Aku kembali lagi kesini

            Jujur saja, ini sangat berat bagi Arisha. Saat ini ia ingin meninggalkan rumah ini namun Tuhan belum menghendakinya. Ia tidak bisa meninggalkan Saka dalam keadaan seperti ini. Mungkin besok pun keadaan Saka belum akan membaik. Setidaknya ia akan berada di rumah ini kalau dirasa semuanya sudah baik-baik saja seperti semula.

             Tubuhnya sangat lelah dan lemas namun ia tidak bisa tidur. Memejamkan mata pun tidak membuatnya tertidur pulas. Jam di dinding terus bergerak, dan kini sudah menunjukkan pukul lima pagi.

            Suara asisten rumah tangga yang mulai melakukan tugasnya masing-masing mulai terdengar. Dan hal itu lantas semakin membuat Arisha tidak bisa tidur karena ia tidak suka dengan suara bising.

           Sesaat kemudian ia memutuskan untuk pergi ke dapur, menyiapkan beberapa makanan untuk meredakan pengar sang suami dan sedikit memulihkan kondisinya yang sangat mengkhawatirkan.

“Nona, bagaimana keadaan Tuan?” tanya sang asisten rumah tangga yang biasa bertugas menyiapkan menu makanan dan sering berbelanja ditemani Arisha.

“Sepertinya dia sangat kelelahan Bi, aku tidak tega melihatnya” Arisha menyahutinya sambil menahan tangisan, apalagi ketika sang lawan bicara yang tiba-tiba meraih tangannya dan mengusap-ngusapnya sambil tersenyum getir.

“Kau sungguh sangat baik. Kami tidak ingin kau meninggalkan rumah ini. Dan kami minta maaf karena mendengar tentang perpisahan itu. Itu tidak benar kan?”

“Bi, doakan saja yang terbaik untuk ku dan Saka. Mungkin ini yang terbaik” lagi-lagi Arisha harus menahan sakit yang luar biasa, menahan air matanya untuk tidak keluar dan menunjukkan ketegaran dalam dirinya karena disaat yang sama, sang asisten rumah tangga itu langsung memeluk Arisha dengan sangat erat sambil menangis.


•••

         Makanan sudah tersaji di meja makan terutaman menu makanan untuk Saka. Arisha melangkahkan kakinya untuk kembali ke kamar setelah ia berkutat di dapur seraya melihat keadaan Saka.

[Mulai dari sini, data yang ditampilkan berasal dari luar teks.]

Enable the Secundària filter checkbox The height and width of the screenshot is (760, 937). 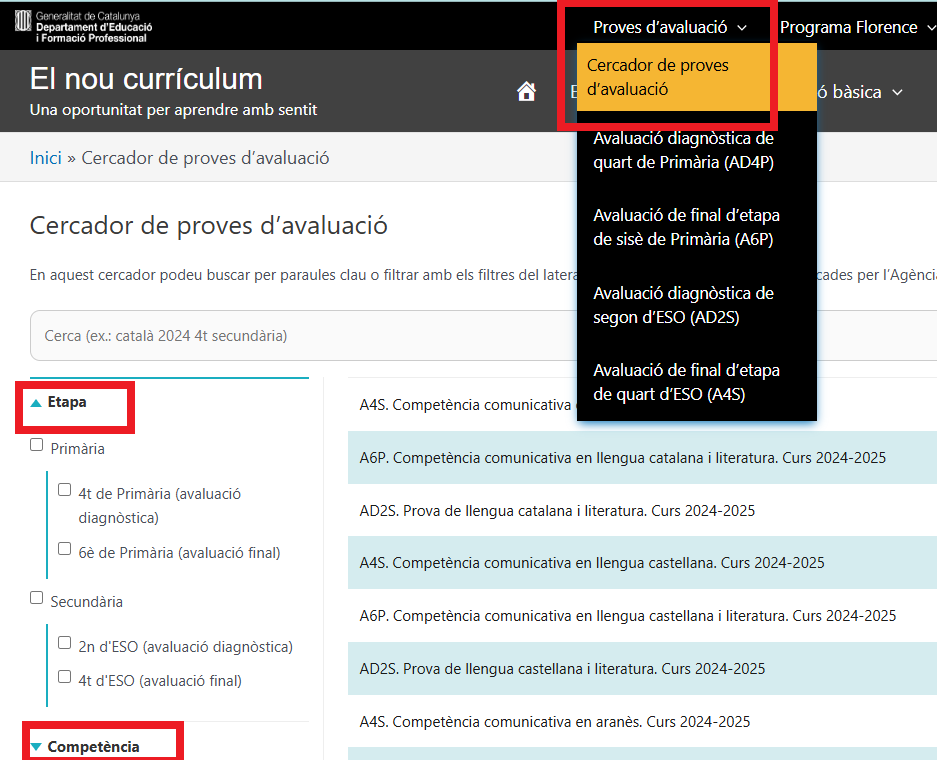tap(37, 598)
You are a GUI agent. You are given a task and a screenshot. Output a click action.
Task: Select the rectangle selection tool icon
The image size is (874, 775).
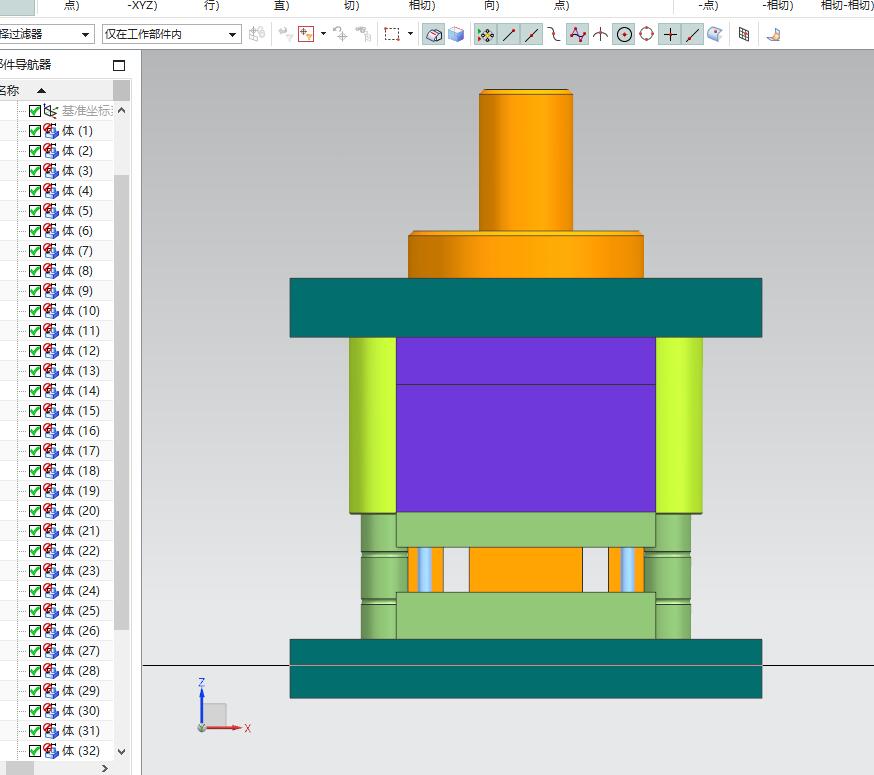(x=392, y=34)
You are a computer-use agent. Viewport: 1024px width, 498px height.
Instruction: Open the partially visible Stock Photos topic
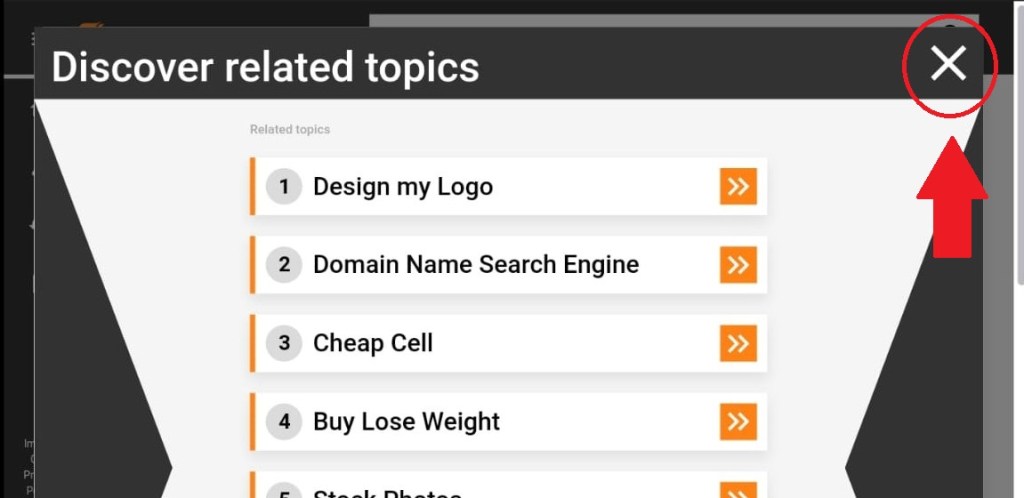pyautogui.click(x=387, y=493)
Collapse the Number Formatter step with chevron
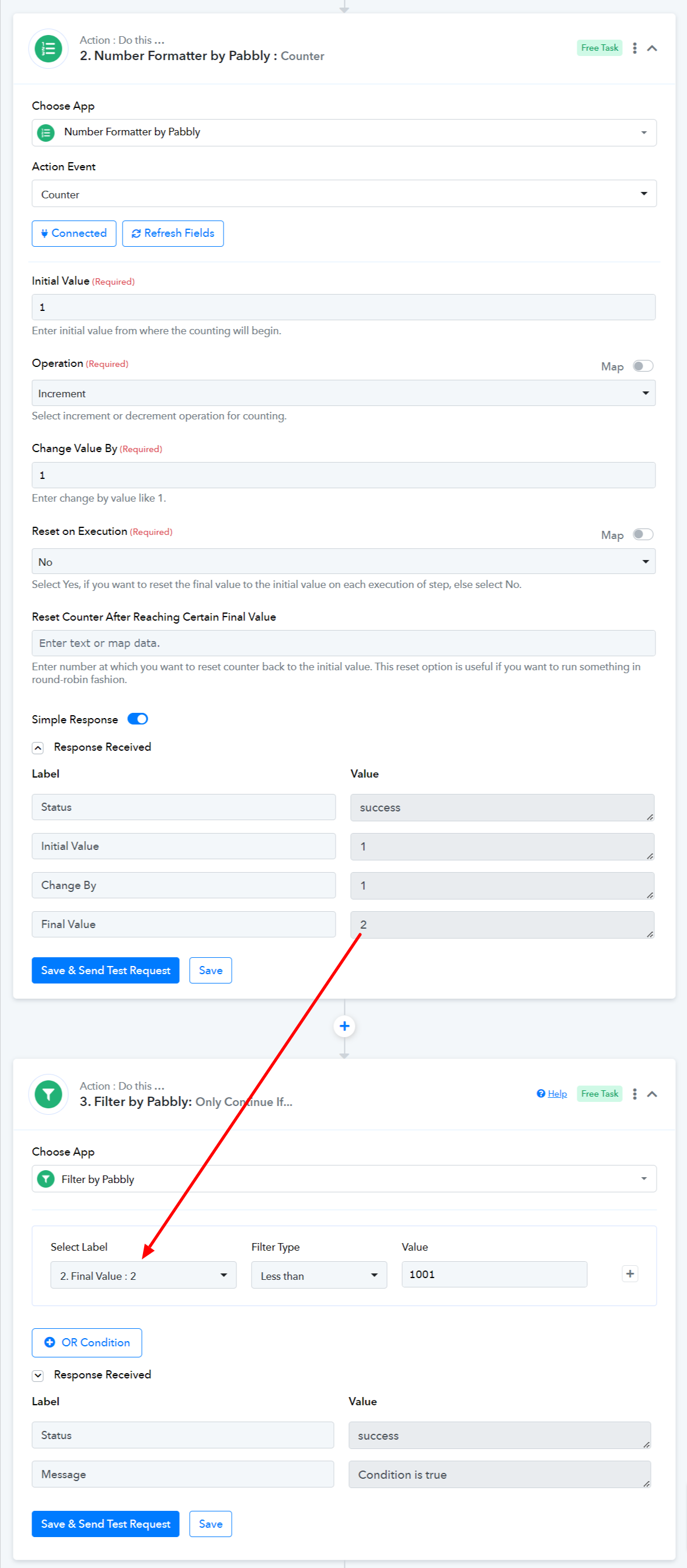Screen dimensions: 687x1568 [x=651, y=48]
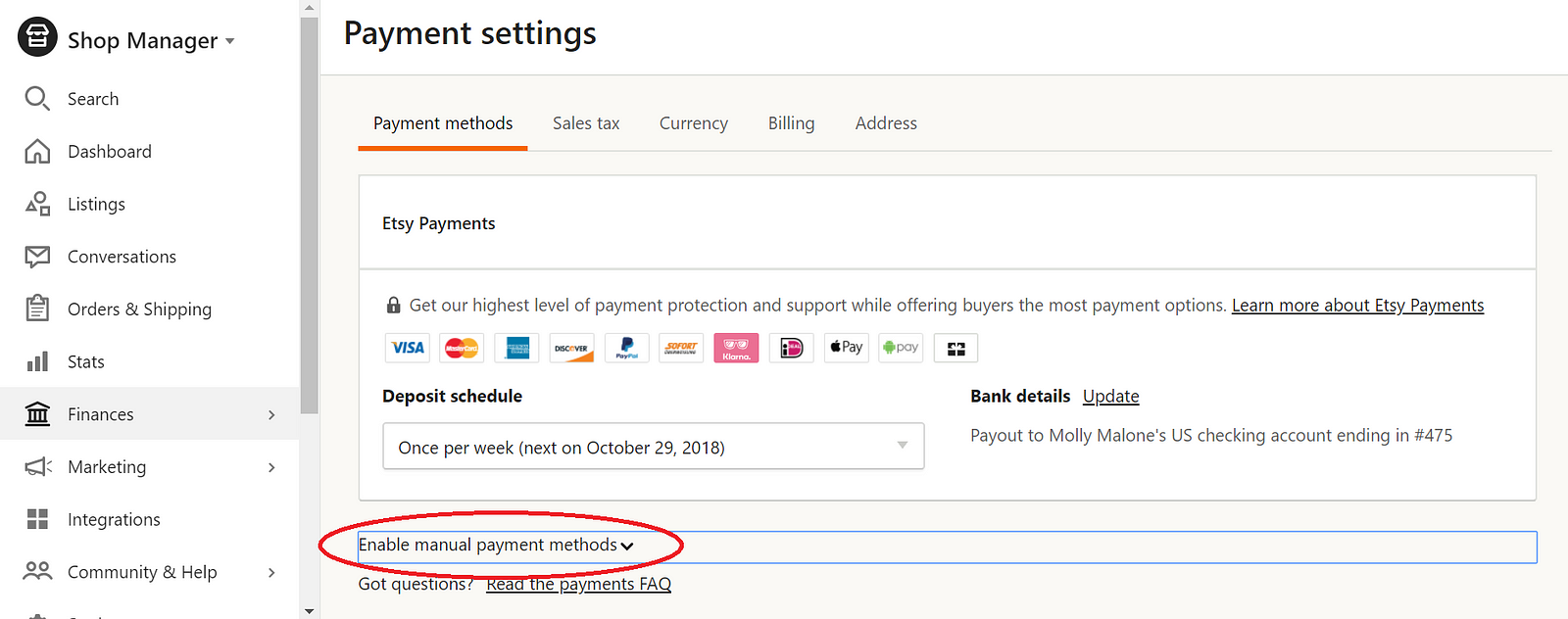Expand Enable manual payment methods

(496, 546)
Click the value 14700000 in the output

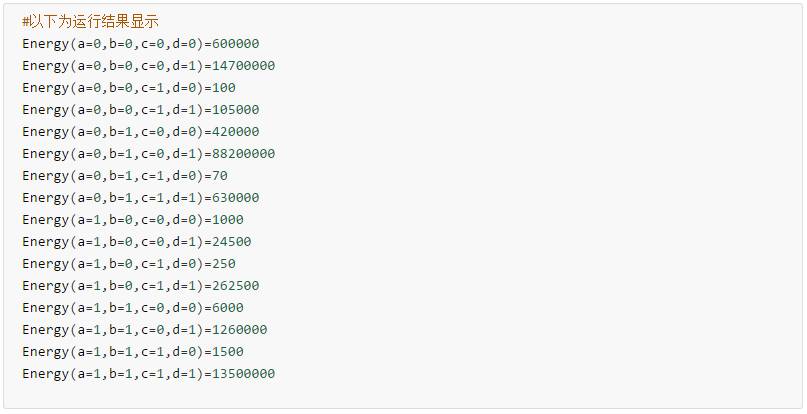click(243, 66)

          Begitu membuka pintu kamar, ia melihat Saka yang sudah terduduk di ranjang dan kini sedang menatapnya. Tatapan yang tidak bisa Arisha artika, tatapan yang sangat misterius yang membuatnya sedikit ketakutan.

“Aku sudah menyiapkan sup hangat untukmu” kata Arisha dengan sedikit terbata-bata, takut kalau ia salah bicara

“Bagaimana ayahku? Apa dia mengetahui ini?” suara Saka sangat kecil hingga mengharuskan Arisha untuk mendekati Saka

“Tidak, ayah dan ibumu tidak tau”

“Mobilmu mungkin siang nanti akan sampai” sambung Arisha yang hanya dibalas anggukan oleh Saka, sepertinya Saka masih dalam keadaan mabuk dan belum sepenuhnya sadar. Dan Arisha membiarkan itu.

           Tapi dibiarkan pun membuat Arisha semakin cemas. Apalagi yang dilakukan suaminya seharian ini hanya berdiam diri di kamar dan melamun. Berulang kali menyalakan handphone lalu mematikannya kembali selang beberapa detik.

          Arisha berinisiatif dengan membawakannya makanan ke dalam kamar, namun Saka sama sekali tidak memakannya. Hanya minum sedikit air putih dan itu pun setelah Arisha sedikit memaksanya.

          Saka benar-benar sedang tidak baik-baik saja. Dengan keadaan yang seperti ini, tubuh Saka terlihat kurusan dan wajahnya terlihat sedikit lebih tirus dari sebelumnya. Tidak banyak bicara dan bahkan semua panggilan atau pesan masuk semuanya ia abaikan.

            Karena yang ada di pikiran Saka saat ini adalah tentang Viola. Satu minggu tenggat waktu yang diberikan Viola sudah terlewati begitu saja. Dan semua akses untuk menghubungi Viola pun sudah di blokir. Selain menyangkut pekerjaannya, hal ini juga yang menjadi pikiran Saka.

            Ia tidak bisa menangis, rasanya sangat sulit untuk mengeluarkan air mata walaupun ia sangat ingin. Rasanya seperti seluruh jiwanya hilang, semuanya menghilang. Hanya ada satu yang tetap bersamanya ditengah kegundahan hatinya sekarang, yaitu gadis bernama Arisha.

           Gadis yang selama ini hadir di sampingnya namun selalu ia abaikan. Gadis yang selalu disakitinya dan dibuat menderita. Sekarang, gadis ini terlihat sangat cantik di mata Saka. Membuat Saka menggali kembali kenangan-kenangan buruk yang sudah ia perbuat pada Arisha dan tiba-tiba saja air matanya menetes. Sedikit demi sedikit lalu menjadi sangat deras dan tidak terhentikan.